## Prompt
Each entry must be restated word for word, with nothing omitted.

.....

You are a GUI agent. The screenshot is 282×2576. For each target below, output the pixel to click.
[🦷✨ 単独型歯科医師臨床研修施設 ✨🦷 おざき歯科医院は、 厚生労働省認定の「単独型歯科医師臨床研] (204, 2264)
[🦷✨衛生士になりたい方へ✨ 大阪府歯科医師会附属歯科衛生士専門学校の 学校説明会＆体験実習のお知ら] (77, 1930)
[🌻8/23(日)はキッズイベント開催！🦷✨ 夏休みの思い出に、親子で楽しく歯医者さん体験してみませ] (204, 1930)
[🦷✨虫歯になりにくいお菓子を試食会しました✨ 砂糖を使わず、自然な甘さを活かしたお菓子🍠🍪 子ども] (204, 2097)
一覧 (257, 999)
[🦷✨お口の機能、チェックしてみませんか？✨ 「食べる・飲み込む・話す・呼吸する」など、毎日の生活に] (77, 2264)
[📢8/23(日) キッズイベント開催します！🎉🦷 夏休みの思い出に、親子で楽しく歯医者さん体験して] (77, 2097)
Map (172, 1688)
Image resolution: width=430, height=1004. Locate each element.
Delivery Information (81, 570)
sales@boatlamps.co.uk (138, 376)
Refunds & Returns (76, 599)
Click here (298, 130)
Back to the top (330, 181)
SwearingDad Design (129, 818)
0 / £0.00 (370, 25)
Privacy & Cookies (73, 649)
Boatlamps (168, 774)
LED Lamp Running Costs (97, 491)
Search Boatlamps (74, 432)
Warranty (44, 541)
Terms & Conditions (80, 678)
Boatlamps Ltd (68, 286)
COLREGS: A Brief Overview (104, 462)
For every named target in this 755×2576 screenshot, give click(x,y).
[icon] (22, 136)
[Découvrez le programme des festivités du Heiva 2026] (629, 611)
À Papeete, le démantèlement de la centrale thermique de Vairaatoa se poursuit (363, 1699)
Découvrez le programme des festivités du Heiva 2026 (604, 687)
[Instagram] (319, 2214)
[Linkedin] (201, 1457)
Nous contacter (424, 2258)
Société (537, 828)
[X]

.....

## Reply
You are a GUI agent. The screenshot is 282×2576. For each target below, output the pixel to click.
[🦷✨ 単独型歯科医師臨床研修施設 ✨🦷 おざき歯科医院は、 厚生労働省認定の「単独型歯科医師臨床研] (204, 2264)
[🦷✨衛生士になりたい方へ✨ 大阪府歯科医師会附属歯科衛生士専門学校の 学校説明会＆体験実習のお知ら] (77, 1930)
[🌻8/23(日)はキッズイベント開催！🦷✨ 夏休みの思い出に、親子で楽しく歯医者さん体験してみませ] (204, 1930)
[🦷✨虫歯になりにくいお菓子を試食会しました✨ 砂糖を使わず、自然な甘さを活かしたお菓子🍠🍪 子ども] (204, 2097)
一覧 (257, 999)
[🦷✨お口の機能、チェックしてみませんか？✨ 「食べる・飲み込む・話す・呼吸する」など、毎日の生活に] (77, 2264)
[📢8/23(日) キッズイベント開催します！🎉🦷 夏休みの思い出に、親子で楽しく歯医者さん体験して] (77, 2097)
Map (172, 1688)
Image resolution: width=430, height=1004. Locate each element.
Delivery Information (81, 570)
sales@boatlamps.co.uk (138, 376)
Refunds & Returns (76, 599)
Click here (298, 130)
Back to the top (330, 181)
SwearingDad Design (129, 818)
0 / £0.00 (370, 25)
Privacy & Cookies (73, 649)
Boatlamps (168, 774)
LED Lamp Running Costs (97, 491)
Search Boatlamps (74, 432)
Warranty (44, 541)
Terms & Conditions (80, 678)
Boatlamps Ltd (68, 286)
COLREGS: A Brief Overview (104, 462)
For every named target in this 755×2576 screenshot, give click(x,y).
[icon] (22, 136)
[Découvrez le programme des festivités du Heiva 2026] (629, 611)
À Papeete, le démantèlement de la centrale thermique de Vairaatoa se poursuit (363, 1699)
Découvrez le programme des festivités du Heiva 2026 (604, 687)
[Instagram] (319, 2214)
[Linkedin] (201, 1457)
Nous contacter (424, 2258)
Société (537, 828)
[X]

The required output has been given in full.